The founder of Bernardon Haber Holloway Architects in Kennett Square has been invited to judge an underground commercial street project in Chengdu, the capital of Sichuan province.
Additionally, he will meet with officials in Shanghai to discuss the design of a senior-living project. The trip is planned for late September after the hubbub of the Olympics has subsided.
"There was a delegation that visited some of our projects unbeknownst to us," Bernardon said last week from the company's McFarlan Road headquarters. "I'll be headed over there shortly to critique a master plan in Chengdu and to offer advice. We'll see where it goes from there but, yes, we do hope to have some work there."
China would be a huge leap for the company Bernardon founded in 1973 as a one-man architectural firm.
It has grown to include three offices, in Kennett Square, Downingtown and Wilmington, with 72 staff members and is registered
to provide architectural services in Delaware, Maryland, New Jersey and Pennsylvania, as well as in Georgia, Ohio, Virginia and Washington, D.C.
Its design projects are some of the most notable in Chester County and the region, including:
The company also has an interiors planning studio, BHH Tait Interiors, that provides programming, space needs analysis, space planning, strategic planning, interior finishes selection, and furniture selection and specification.
Bernardon Haber Holloway has survived and grown because it stuck to old-fashioned business principles instead of trying to be a firm that caters splashy projects, executives said.
"We run our business like a business," said Kerry R. Haber, a principal at the company along with William E. Holloway and Neil Liebman. "A lot of design firms are trying to create a legacy. Seventy-five to 80 percent of our work is with repeat clients."
Added Holloway: "It's all about relationships, listening to clients and what their goals are. Sometimes that doesn't happen in this industry because of the 'art.' We want the 'art,' but ..."
While a small business by employee numbers, the firm would be considered a medium to large architectural firm, Holloway said.

### Extracted records
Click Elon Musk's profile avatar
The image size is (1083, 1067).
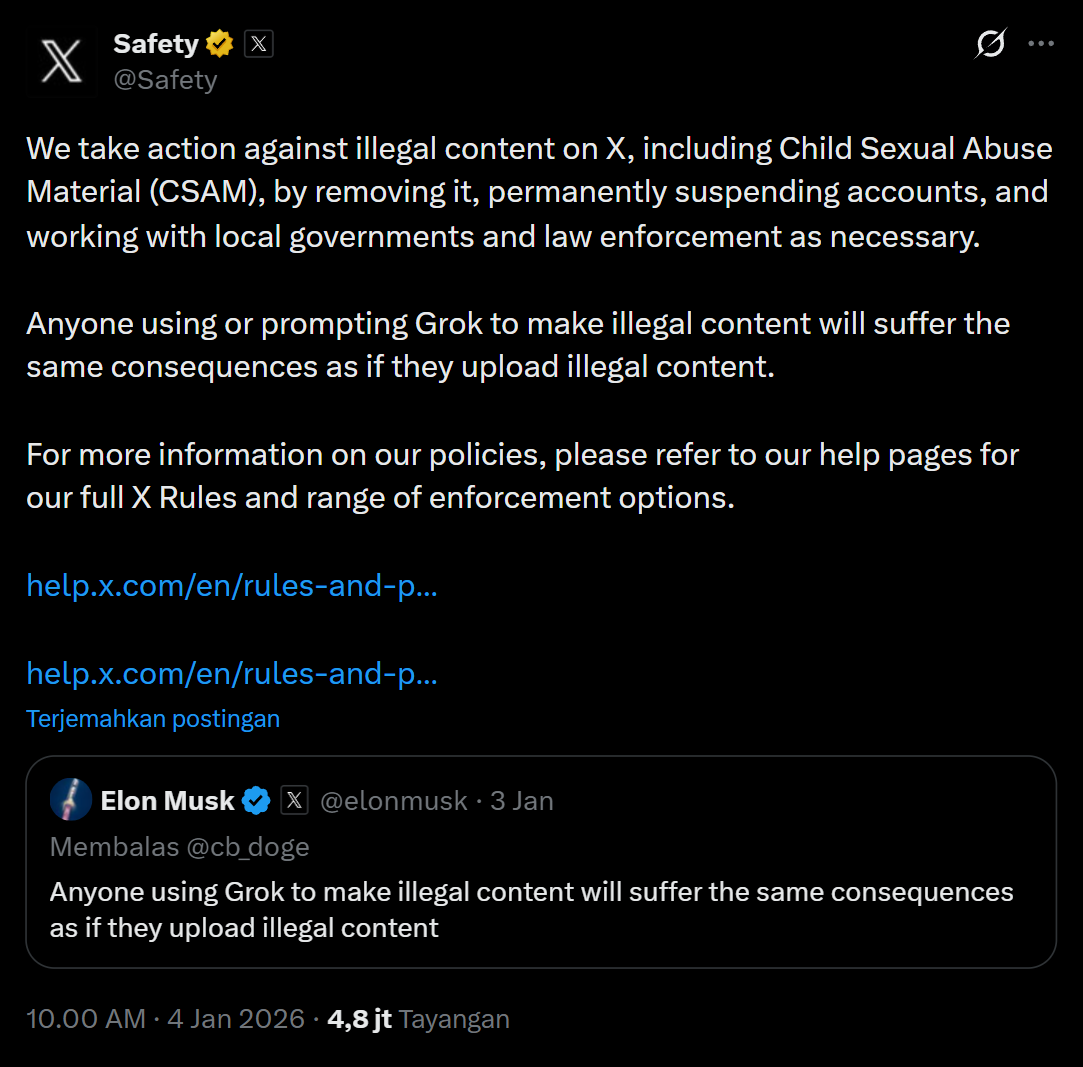(71, 801)
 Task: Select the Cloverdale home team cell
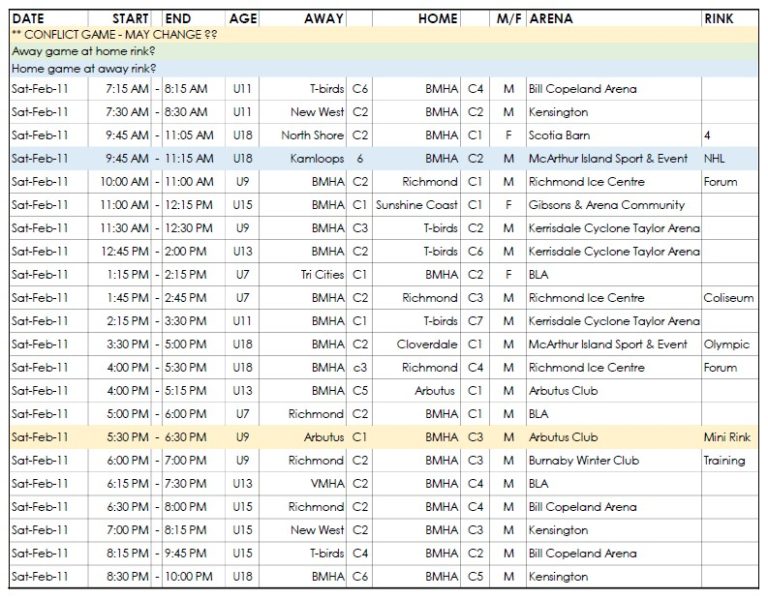click(x=426, y=344)
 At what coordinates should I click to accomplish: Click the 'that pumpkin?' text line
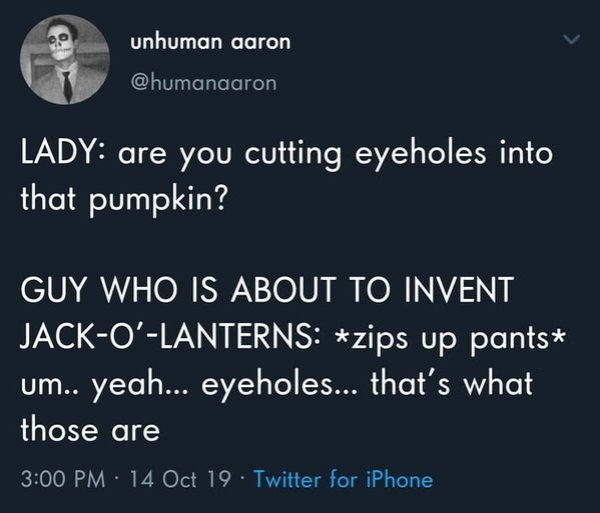pyautogui.click(x=123, y=200)
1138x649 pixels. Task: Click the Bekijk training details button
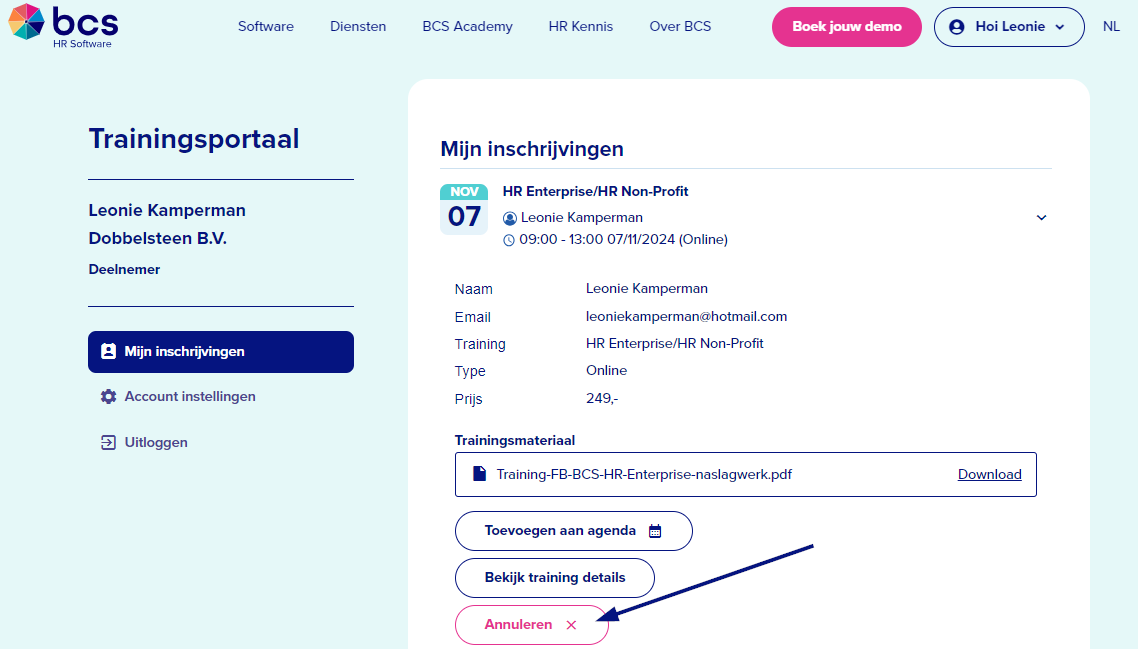(554, 578)
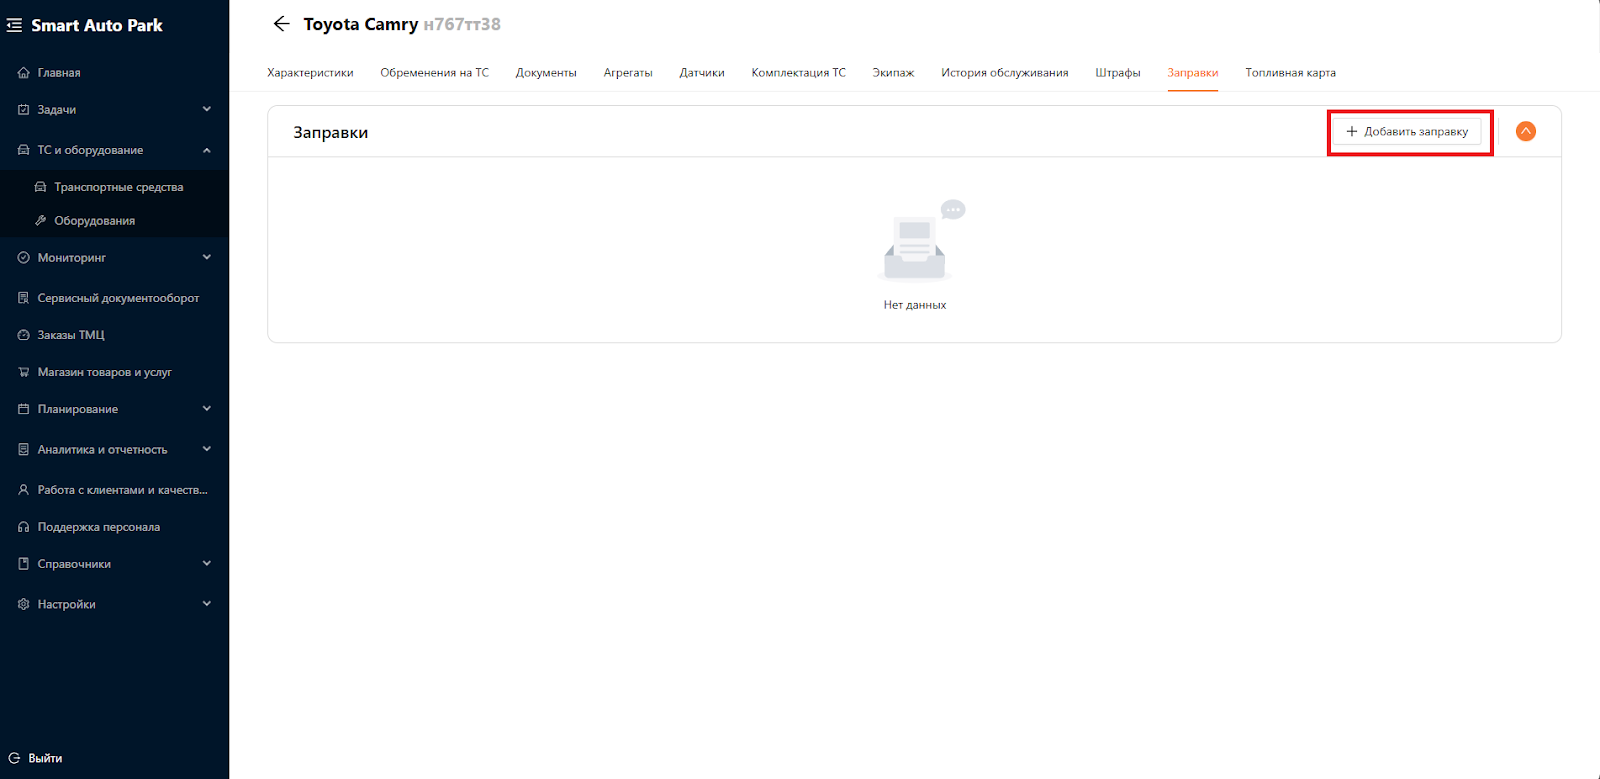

### Tasks to complete
- A) Answer each question from the article on Bernardon Haber Holloway Architects:
(i) In what year was the company founded, and as what kind of firm?
(ii) In which city is the underground commercial street project that the founder has been invited to judge?
(iii) According to Kerry R. Haber, what share of the firm's work is with repeat clients?
- B) Write a continuation of the article on Bernardon Haber Holloway Architects, beginning after its final sentence.
The entries have no connection to the article on Bernardon Haber Holloway Architects.

### Expected responses
- A)
(i) 1973, as a one-man architectural firm.
(ii) Chengdu, the capital of Sichuan province.
(iii) Seventy-five to 80 percent.

- B)
"Most firms our size you'll see in Center City," he said. "Ninety percent of architectural companies have under 10 employees."
Diversification has also been a key to staying in business for 35 years.
When the office building market crashed in the late 1980s, Bernardon Haber Holloway could turn to other markets — education, golf and country clubs, government, hotels, industrial, medical, religious, residential, retail and senior living — to take up the slack, Haber said.
"No one client is worth more than 5 percent of our business," Haber said. "We want to grow, but we're not looking to grow for growth's sake."
One area of growth for the firm today is "green" building. It recently completed its most ambitious project at Dansko, the Jennersville comfort footwear company.
Paul Andrew Sgroi, the associate who worked with Dansko in designing the building, said other companies would be wise to begin thinking about their buildings in environmental terms.
"With (electric rate) deregulation coming in 2011, you can plan for that," Sgroi said.
Until recently by historic standards, buildings in different parts of the world were built differently to take into account climate differences, natural light and material availability, he noted.
"The Mayans didn't import clay from Pennsylvania when they were building," Sgroi said. "This is not new, really. This has been going on for thousands of years."